The Garden of Abdul Gasazi
by Chris Van Allsburg
1979
When Alan agrees to walk Miss Hester's mischievous dog Fritz, the outing leads them into the forbidden garden of retired magician Abdul Gasazi. After Fritz disappears and seems to return as a duck, Alan must decide whether he has witnessed real magic or an elaborate trick.
Where should I start?
If you want his most famous adventures first: Jumanji → The Polar Express → Zathura.
If you like eerie, open-ended tales: The Garden of Abdul Gasazi → The Stranger → The Mysteries of Harris Burdick.
If environmental themes appeal to you: Two Bad Ants → Just a Dream → The Wretched Stone.
If you prefer quiet, reflective stories: Ben's Dream → The Wreck of the Zephyr → The Widow's Broom.
If you enjoy real-life feats and animals: Queen of the Falls → The Misadventures of Sweetie Pie.
Author bio
Chris Van Allsburg grew up thinking more about math and science than about painting, yet he became one of the most distinctive makers of picture books for children. Readers know him for stories like Jumanji and The Polar Express, where quiet, everyday scenes tip suddenly into the unreal.
He was born in Grand Rapids, Michigan, in 1949 and spent his childhood in nearby neighborhoods and small towns. His family moved between an old farmhouse and the city, and he walked to local schools, more interested in building model cars and trains than in taking art classes.
He did not start out planning to draw for a living.
At the University of Michigan he studied sculpture, learning how to work with bronze, wood, plaster, and other materials. After graduating in 1972 he went on to the Rhode Island School of Design for a master's degree, then set up a sculpture studio in Providence and began teaching illustration there.
In those early years he spent long days in a chilly studio, then came home at night and sketched to relax. His wife, Lisa, an elementary school teacher and fellow art student from Michigan, noticed that the pencil drawings had a strange, storylike charge. She showed them to an editor, who encouraged him to try a full picture book.
The result was The Garden of Abdul Gasazi, published in 1979, a black and white tale about a boy, a runaway dog, and a possibly real magician. The book earned major awards and led quickly to Jumanji, in which a mysterious board game fills a quiet house with lions, monsoons, and jungle vines whenever the dice are rolled. A few years later came The Polar Express, about a night train that carries a doubtful boy to the North Pole, a story that has become a modern Christmas classic and inspired a feature film.
Across books like The Wreck of the Zephyr, The Stranger, Two Bad Ants, The Widow's Broom, Just a Dream, and Queen of the Falls, Van Allsburg keeps returning to certain ideas. Ordinary rooms and streets hide deep strangeness, rules of time and gravity loosen, and characters discover that choices have powerful consequences. His drawings, shaped by his sculptor's eye, use careful light, shadow, and perspective to make impossible scenes feel solid and believable.

____________

WHAT TO DO
Using the author bio, explain in one to three sentences how Van Allsburg came to try making a full picture book. The entries that follow have no connection to the text above.

DATASET ENTRIES
____________

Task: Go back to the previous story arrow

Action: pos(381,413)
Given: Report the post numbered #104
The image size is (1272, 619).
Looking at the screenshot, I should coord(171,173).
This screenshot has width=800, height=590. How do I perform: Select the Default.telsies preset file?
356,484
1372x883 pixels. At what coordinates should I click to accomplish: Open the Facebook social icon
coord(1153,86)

____________

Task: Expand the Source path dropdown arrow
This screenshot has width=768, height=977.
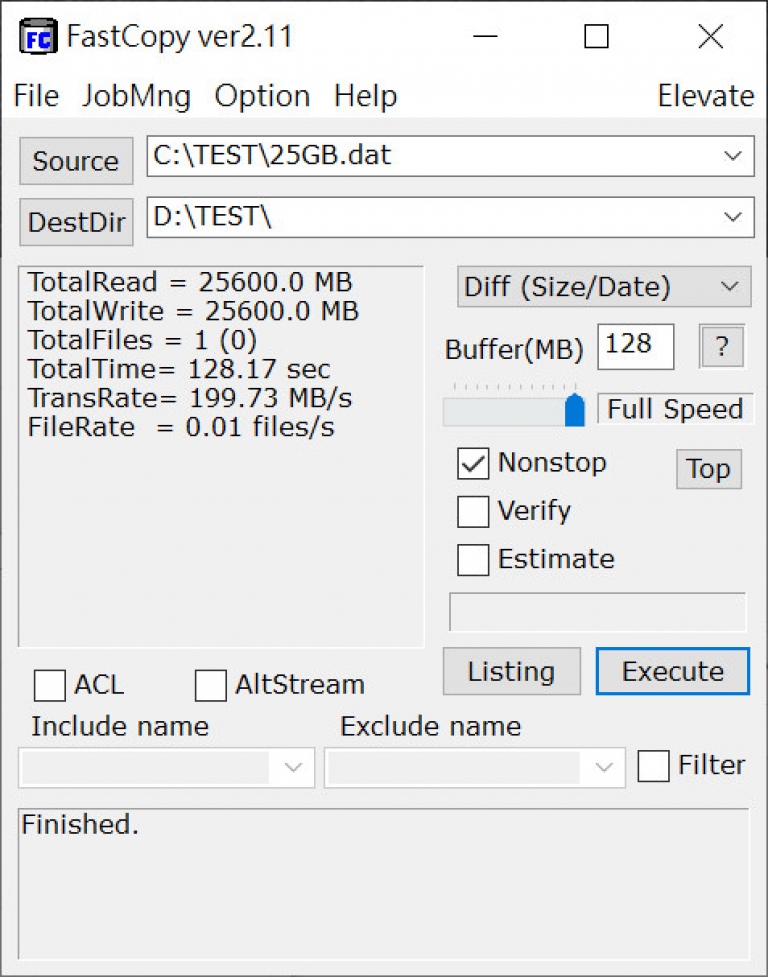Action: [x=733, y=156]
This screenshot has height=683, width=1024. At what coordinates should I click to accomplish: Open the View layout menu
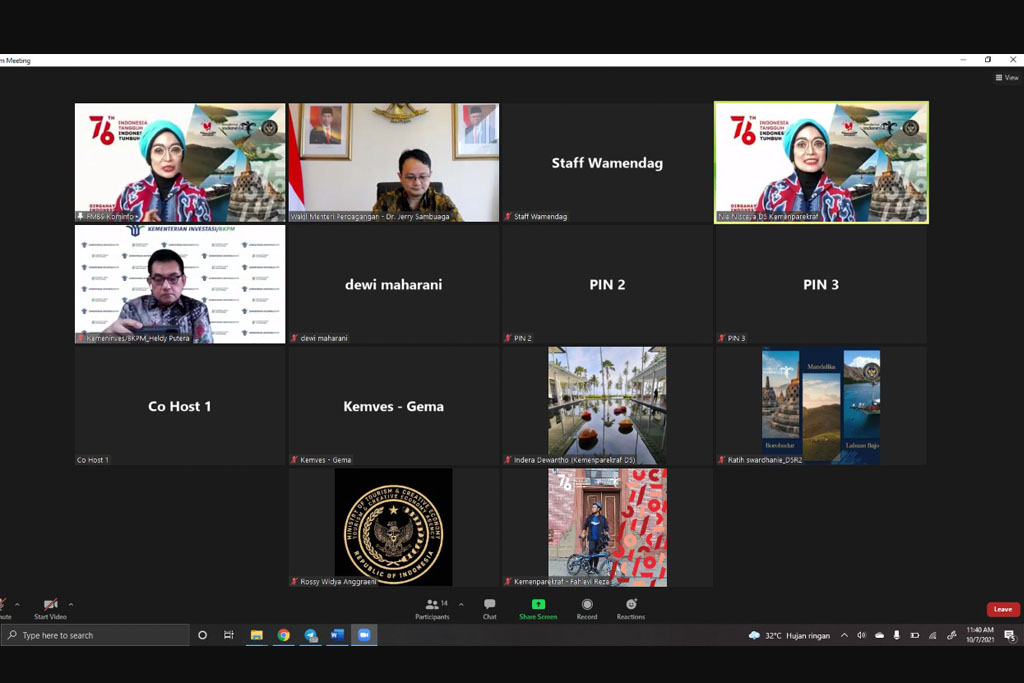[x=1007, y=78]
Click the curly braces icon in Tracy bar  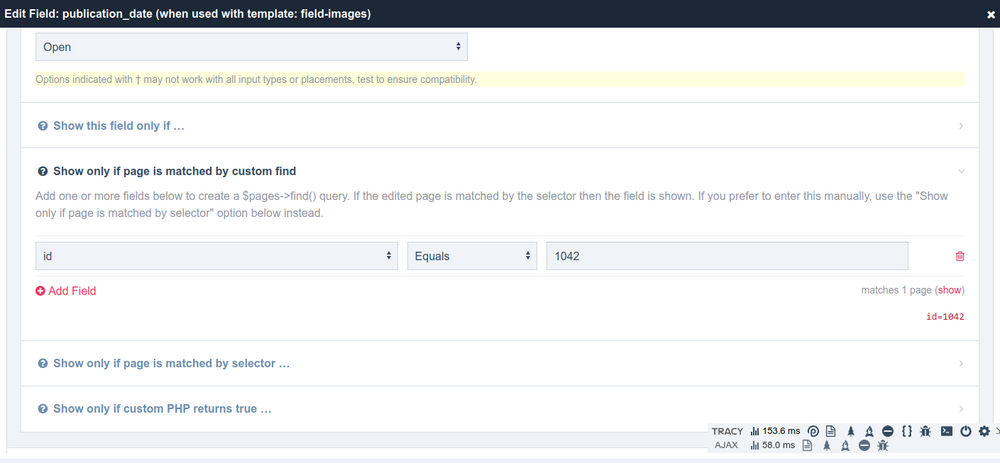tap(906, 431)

____________

WRITTEN ANSWER
His wife, Lisa, noticed that the pencil sketches he made at night to relax had a strange, storylike charge. She showed them to an editor, who encouraged him to try a full picture book.